Nous accusons la justice algérienne d’avoir failli à sa mission d’établir la vérité dans l’affaire des incendies meurtriers de l’été 2021 et du lynchage effroyable de Djamel Bensmaïl.
Nous accusons les autorités et tous les services concernés de ne pas avoir mené d’enquête sérieuse sur la tragédie du 11 août 2021 dans laquelle persistent de grandes zones d’ombre dans le déroulement des faits lors de l’acte ignoble dont a été victime Djamel Bensmail.
De même, aucun travail d’investigation sérieux n’a été mené sur les incendies. À ce jour, nous ignorons encore le nombre de victimes, l’importance des dégâts et la réalité de l’existence des rapports d’expertise et de police sur les circonstances de cette catastrophe de l’été 2021.
Rappelons la troublante annonce, sans enquête préalable, de l’origine criminelle des incendies par les autorités publiques dès la première vague des feux. La précipitation dans cette affirmation pouvait interroger sur une éventuelle préméditation d’accusations fallacieuses.

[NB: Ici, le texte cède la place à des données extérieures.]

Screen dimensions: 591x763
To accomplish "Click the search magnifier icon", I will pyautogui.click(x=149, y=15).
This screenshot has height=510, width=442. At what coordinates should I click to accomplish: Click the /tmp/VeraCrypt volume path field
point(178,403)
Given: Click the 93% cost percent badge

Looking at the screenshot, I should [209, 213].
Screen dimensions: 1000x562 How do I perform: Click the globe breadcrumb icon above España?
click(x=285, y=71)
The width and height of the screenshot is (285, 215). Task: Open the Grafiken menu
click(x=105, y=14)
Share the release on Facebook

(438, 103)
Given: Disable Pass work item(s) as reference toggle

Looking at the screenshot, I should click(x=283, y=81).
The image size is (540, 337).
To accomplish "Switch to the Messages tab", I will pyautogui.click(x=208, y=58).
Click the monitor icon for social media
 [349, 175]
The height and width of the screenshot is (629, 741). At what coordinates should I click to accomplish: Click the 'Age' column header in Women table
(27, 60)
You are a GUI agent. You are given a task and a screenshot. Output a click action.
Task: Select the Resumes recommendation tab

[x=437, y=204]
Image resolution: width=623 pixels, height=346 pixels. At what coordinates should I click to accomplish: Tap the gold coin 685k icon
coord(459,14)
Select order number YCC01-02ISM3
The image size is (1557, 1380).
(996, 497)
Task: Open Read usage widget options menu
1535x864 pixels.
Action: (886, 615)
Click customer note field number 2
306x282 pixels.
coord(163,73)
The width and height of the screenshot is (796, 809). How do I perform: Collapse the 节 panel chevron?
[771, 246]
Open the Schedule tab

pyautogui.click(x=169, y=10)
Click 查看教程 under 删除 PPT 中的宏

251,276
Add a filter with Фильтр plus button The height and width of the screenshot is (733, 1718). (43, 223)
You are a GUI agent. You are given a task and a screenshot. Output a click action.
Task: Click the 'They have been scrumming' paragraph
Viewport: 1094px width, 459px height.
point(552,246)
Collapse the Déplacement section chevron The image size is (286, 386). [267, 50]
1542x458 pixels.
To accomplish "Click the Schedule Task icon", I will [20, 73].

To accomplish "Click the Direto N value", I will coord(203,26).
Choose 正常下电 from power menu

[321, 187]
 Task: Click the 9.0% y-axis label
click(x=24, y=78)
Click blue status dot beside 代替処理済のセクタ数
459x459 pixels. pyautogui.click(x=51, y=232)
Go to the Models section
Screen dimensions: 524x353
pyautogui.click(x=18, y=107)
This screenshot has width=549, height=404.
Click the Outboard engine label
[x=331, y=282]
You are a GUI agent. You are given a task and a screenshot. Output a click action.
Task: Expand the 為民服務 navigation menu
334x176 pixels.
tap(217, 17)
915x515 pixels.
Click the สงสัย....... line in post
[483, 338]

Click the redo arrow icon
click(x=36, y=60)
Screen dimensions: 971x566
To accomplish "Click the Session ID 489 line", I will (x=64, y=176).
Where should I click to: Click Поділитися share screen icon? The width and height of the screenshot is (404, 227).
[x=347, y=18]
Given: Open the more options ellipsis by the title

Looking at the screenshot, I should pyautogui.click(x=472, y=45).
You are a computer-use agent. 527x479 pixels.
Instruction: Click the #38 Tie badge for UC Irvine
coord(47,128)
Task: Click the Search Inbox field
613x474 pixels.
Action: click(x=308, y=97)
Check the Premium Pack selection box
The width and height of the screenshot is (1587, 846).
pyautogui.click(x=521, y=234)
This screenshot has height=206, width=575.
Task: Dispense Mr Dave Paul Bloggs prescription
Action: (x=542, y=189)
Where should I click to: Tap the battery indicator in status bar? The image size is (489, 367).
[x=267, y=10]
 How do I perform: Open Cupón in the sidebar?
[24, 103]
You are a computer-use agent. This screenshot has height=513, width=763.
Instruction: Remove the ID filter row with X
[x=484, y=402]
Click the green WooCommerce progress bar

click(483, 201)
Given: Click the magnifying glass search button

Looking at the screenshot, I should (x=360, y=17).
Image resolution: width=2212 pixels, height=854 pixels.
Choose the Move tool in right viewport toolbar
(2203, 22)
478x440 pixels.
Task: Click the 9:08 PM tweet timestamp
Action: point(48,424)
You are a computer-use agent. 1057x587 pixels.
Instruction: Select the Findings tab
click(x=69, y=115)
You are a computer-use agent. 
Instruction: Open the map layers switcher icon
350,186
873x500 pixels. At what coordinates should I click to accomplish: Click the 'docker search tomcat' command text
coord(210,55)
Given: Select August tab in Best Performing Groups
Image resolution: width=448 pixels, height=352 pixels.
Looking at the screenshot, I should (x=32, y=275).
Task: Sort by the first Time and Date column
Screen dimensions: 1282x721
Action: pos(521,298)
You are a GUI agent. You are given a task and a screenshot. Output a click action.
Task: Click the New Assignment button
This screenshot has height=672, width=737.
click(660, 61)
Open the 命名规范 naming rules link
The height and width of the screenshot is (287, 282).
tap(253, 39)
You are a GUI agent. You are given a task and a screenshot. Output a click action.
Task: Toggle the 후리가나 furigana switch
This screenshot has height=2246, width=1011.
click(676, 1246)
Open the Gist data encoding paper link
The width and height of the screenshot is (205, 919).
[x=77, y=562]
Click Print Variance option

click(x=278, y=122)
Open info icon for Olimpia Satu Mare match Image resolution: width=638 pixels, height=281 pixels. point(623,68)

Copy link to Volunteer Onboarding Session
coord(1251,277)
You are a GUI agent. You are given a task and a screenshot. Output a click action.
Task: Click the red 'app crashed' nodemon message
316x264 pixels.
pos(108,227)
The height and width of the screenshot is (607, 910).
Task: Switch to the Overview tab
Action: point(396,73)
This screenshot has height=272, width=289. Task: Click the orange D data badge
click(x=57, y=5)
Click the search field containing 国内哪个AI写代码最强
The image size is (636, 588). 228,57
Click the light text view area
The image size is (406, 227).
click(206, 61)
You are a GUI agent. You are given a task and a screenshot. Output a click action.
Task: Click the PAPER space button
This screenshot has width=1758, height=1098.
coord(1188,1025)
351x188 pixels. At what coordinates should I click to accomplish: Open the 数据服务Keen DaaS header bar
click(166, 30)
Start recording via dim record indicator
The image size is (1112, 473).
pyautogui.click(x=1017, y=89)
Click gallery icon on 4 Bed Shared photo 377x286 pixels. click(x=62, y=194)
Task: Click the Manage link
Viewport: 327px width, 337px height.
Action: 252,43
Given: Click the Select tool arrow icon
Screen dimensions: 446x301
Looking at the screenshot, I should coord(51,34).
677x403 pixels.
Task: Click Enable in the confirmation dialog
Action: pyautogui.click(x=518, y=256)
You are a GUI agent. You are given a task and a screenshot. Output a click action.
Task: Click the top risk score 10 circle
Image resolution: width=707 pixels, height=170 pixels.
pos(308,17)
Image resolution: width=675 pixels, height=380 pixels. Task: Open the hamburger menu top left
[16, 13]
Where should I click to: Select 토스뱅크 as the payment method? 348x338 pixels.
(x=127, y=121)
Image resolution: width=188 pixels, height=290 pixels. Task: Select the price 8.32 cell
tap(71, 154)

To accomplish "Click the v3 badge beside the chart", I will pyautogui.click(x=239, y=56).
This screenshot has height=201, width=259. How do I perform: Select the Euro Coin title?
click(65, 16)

Nous accusons l’instruction judiciaire de dérives graves dans cette affaire : non-respect de la présomption d’innocence, violation du secret de l’instruction avec des interrogatoires publics transmis sur les médias, irrégularités et incohérences diverses ayant entaché les procédures judiciaires, usage de sévices physiques sur les prévenus pour extorquer des pseudo « aveux » et humiliations diverses.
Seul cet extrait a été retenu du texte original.